======== Passage given

Dr N K Sanghi, representing the RRA network, remarked that the focus at present of different ongoing programmes was on soil conservation and not on soil health. He informed that RRA had evolved a programme for living soils which was experimenting with 10 ways to make the soil living. He said that along with zero tillage one needs to incorporate zero pesticide and zero fertilizer. He maintained that soil health can be improved in multiple ways and there is a need to look at widening our horizon to do so. In order to try out these multiple ways there is a need for support systems and incentives which include equipment, infrastructure, labour, involvement of CBOs and NGOs and large scale demonstrations.  

Mr B G Mahesh from Chetna Organic, a part of the RRA network, while explaining the structure and functioning of RRA network, explained in detail the ten ways being taken up by RRA network to improve soils.

Dr Manohar Singh Rathore, CEDS, while echoing the call of earlier speakers to involve NGOs pointed to the fallacy of the system for which involving NGOs has turned out to be an exercise of extending and replicating itself. This is apparent in the practices followed in selection of NGOs, for instance through inviting tenders and keeping criteria of selection that could be fulfilled only by large corporatized NGOs instead of taking into account the concrete strengths of NGOs to innovate and respond to location specificity and develop local level plans. Not recognizing the necessary conditions that are conducive to taking up location specific decentralized planning, the system ends up promoting dependency and short sightedness. A holistic approach to development tailored to the local environment will help ensure that the money is well spent.  

Dr Ramendra Singh from Tata Chemicals started his presentation by saying that soil health cannot be described. What we are able to understand and measure are soil quality attributes. He explained how soil degradation has negatively impacted global agricultural production capacity and food security. From year 1970 onward there has been continuous decline in fertilizer response measured as ratio of Kg grain to Kg NPK from 13.4 (year 1970) to 3.7 in year 2010 in irrigated areas. Along with the decline of response to NPK, there emerged progressively multi-nutritional deficiency in soils. In year 1950 Indian soils were deficient in nitrogen, in year 1960 the deficiency of iron emerged along with nitrogen. In year 1970, 1980 and 1990 the deficiency of phosphorous, zinc and potash; sulphur and manganese; and boron respectively were added on to the list of deficient nutrients in Indian soils.

================

Goals ->
(1) From the soil health meeting notes, list every speaker named, each with the organization or network given for that speaker.
(2) Answer these from the soil health meeting notes:
(a) How many ways of making the soil living is the RRA programme for living soils experimenting with?
(b) What was the fertilizer response in irrigated areas in 2010, measured as Kg grain to Kg NPK?
(c) Which deficiency emerged in Indian soils in 1960 along with nitrogen?
(3) Pick up the soil health meeting notes after their final sentence and carry them on.

======== Information supplied

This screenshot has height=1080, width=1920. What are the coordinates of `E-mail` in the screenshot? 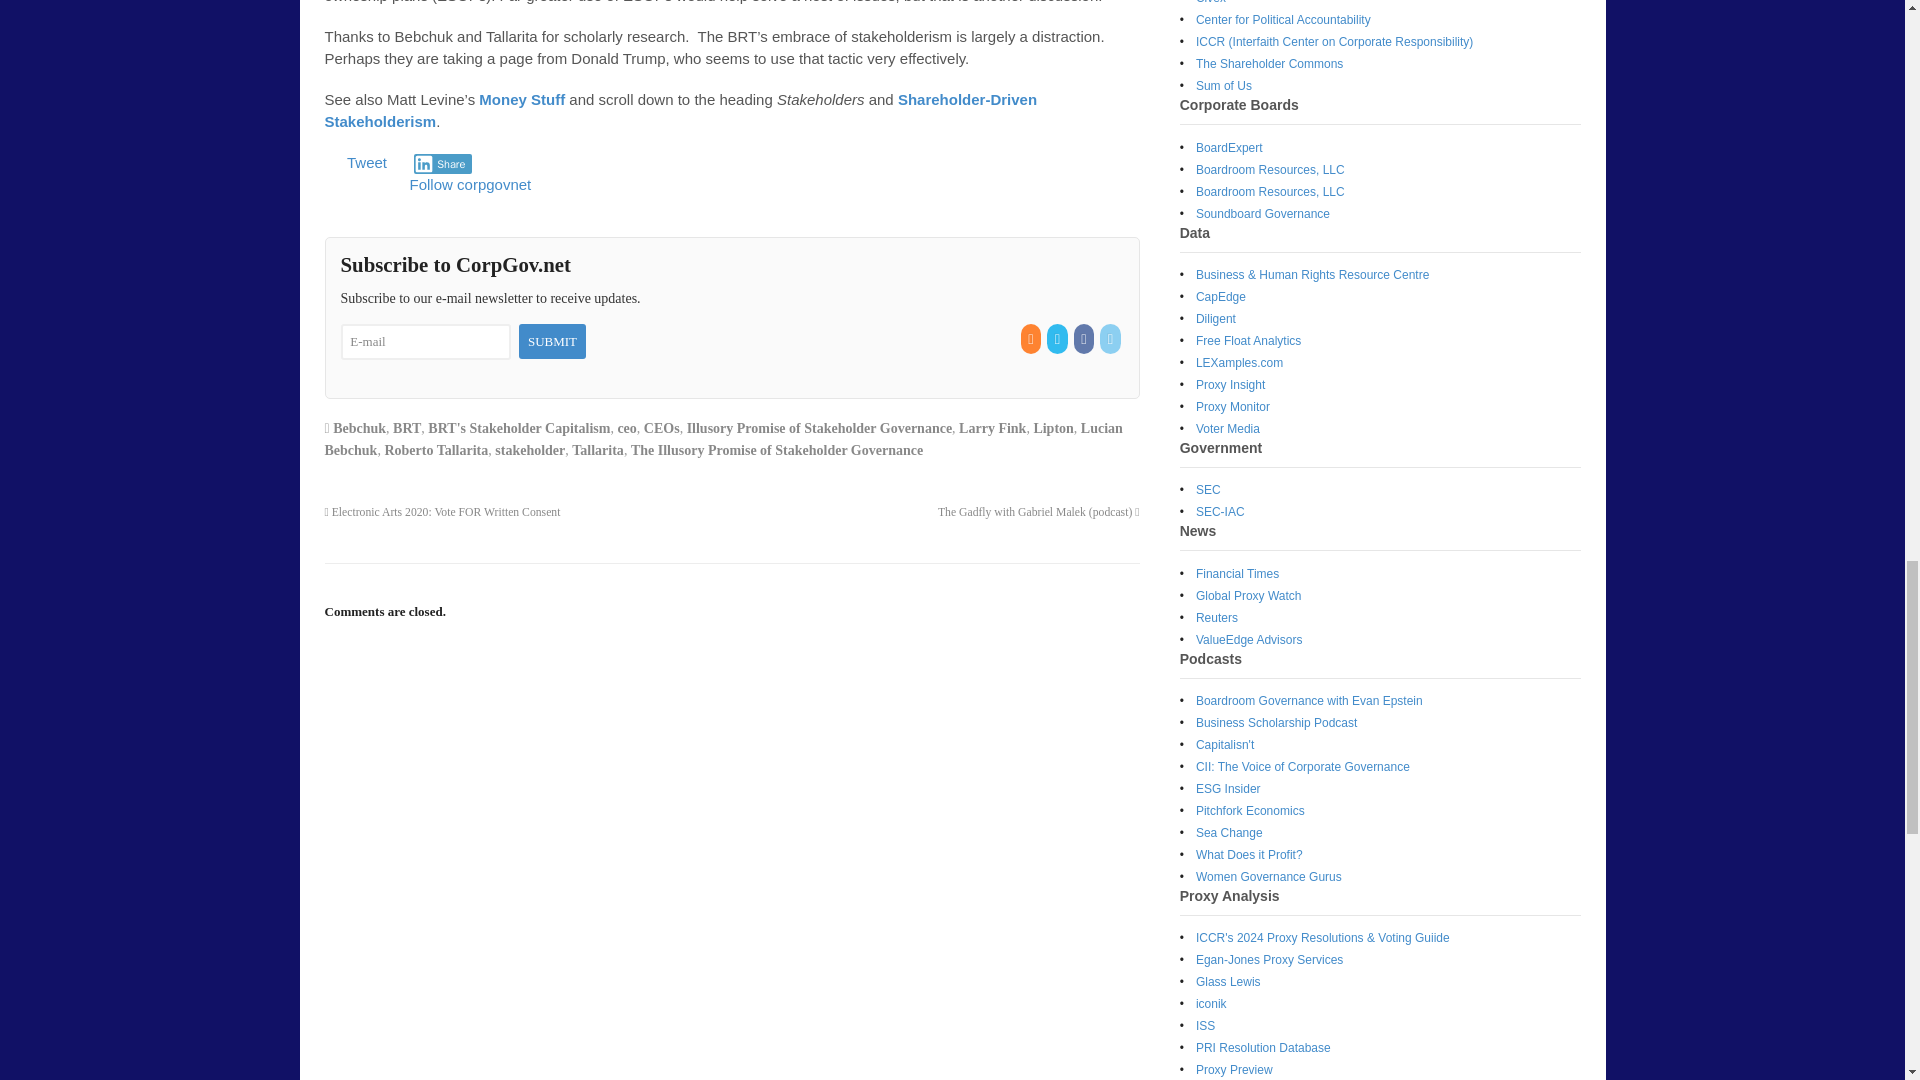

================

Task-by-task outputs ->
(1)
- Dr N K Sanghi: RRA network
- Mr B G Mahesh: Chetna Organic (part of the RRA network)
- Dr Manohar Singh Rathore: CEDS
- Dr Ramendra Singh: Tata Chemicals

(2)
(a) 10
(b) 3.7
(c) Iron

(3)
Reduced partial factor productivity of NPK, reduced soil nutrient availability, contamination of groundwater and frequent occurrence of extreme weather phenomenon have become the Indian farmers’ concerns. The introduction of zero-till in rice-wheat system as it is practiced today, requires solution to the problem of delayed sowing of wheat and introduction of newer pests/insects. The improvement of soil health requires nutrient management, water management, integrated pest management and adoption of appropriate soil tillage methods.

Dr Naveen Kalra presently working with Tata Chemicals, appraised of the efforts of their organization to develop and provide sustained fertilizer mixtures to suit various situations. He talked about issues in the mining regions and intercropped areas . He stressed the relevance of in-situ water management and need to introduce situation specific relevant farm mechanization.  Dr S. V. Karore  of IFFCO mentioned that they are already devoting significant amount of resources to address issues of soil health.

Dr Prasad of AME foundation and Dr Rawal of BAIF shared the experience of their respective organizations. Conceptualizing the co-learning process where subject matter specialists and farmers participate, Dr Prasad focused on the need to take into account specialized versus holistic approach and long term versus short term context specific solutions. The co-learning process should aim to open the horizon to facilitate bringing together seemingly contradictory elements into an integral understanding that would help achieve the twin goals of productivity and sustainability.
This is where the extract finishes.